▸ WORK INSTRUCTIONS
Search the listing below for lines containing the string "AromaDigital". Reply with their count only.

▸ DATA FOR PROCESSING
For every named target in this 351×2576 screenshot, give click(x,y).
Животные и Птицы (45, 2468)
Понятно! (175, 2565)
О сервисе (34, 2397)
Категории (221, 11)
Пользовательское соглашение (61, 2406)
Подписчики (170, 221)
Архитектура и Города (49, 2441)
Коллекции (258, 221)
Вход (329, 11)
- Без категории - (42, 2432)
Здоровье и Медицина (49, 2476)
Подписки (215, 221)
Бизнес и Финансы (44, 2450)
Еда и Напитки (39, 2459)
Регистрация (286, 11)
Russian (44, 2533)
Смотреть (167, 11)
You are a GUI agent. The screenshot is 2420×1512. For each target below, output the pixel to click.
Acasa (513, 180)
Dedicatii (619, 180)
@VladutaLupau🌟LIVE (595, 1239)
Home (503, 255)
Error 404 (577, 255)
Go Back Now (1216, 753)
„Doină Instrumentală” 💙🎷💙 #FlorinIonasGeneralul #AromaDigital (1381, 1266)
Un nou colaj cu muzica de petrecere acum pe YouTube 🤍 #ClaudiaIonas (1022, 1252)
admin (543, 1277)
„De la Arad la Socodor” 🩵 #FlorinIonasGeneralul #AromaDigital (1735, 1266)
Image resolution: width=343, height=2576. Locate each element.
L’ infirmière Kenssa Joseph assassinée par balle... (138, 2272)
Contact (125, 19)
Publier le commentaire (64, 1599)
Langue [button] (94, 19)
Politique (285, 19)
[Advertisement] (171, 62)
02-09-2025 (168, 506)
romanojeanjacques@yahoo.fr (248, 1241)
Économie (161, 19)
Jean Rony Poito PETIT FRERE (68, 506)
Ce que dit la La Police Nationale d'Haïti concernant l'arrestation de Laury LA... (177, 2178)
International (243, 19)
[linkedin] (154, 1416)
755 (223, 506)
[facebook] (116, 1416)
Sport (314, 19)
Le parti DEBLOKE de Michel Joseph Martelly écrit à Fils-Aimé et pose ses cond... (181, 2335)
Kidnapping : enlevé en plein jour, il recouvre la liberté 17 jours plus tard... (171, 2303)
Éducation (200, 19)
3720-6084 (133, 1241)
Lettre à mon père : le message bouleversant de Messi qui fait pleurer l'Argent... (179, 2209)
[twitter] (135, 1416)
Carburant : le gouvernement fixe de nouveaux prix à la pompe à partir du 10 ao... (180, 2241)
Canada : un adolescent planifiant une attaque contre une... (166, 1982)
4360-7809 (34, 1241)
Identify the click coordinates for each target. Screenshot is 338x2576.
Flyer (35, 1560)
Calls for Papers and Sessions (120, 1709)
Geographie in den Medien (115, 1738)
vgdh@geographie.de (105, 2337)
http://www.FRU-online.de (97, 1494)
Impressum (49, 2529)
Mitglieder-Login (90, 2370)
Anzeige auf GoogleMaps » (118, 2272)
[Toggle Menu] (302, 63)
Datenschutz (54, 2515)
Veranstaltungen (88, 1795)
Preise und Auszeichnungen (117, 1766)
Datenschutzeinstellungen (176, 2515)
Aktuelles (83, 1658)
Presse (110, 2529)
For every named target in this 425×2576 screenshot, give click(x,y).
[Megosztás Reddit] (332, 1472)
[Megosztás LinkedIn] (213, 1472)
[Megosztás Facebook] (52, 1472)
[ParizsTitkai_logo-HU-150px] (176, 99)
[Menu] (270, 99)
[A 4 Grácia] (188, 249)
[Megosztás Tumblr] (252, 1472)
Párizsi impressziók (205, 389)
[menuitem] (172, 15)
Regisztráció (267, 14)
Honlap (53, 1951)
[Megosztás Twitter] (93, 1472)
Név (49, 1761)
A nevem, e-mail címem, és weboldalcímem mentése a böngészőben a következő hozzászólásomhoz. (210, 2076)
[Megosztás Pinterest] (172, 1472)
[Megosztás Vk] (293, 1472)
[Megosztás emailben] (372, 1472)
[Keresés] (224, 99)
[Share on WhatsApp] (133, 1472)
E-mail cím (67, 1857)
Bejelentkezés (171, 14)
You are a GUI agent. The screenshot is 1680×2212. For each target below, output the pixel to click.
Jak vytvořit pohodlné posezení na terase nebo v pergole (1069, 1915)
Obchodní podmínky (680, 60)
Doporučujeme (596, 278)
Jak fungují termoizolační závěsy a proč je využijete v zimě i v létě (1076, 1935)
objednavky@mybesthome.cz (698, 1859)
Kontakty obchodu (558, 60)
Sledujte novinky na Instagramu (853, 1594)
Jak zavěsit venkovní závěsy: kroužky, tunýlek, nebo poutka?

▸ RESPONSE
2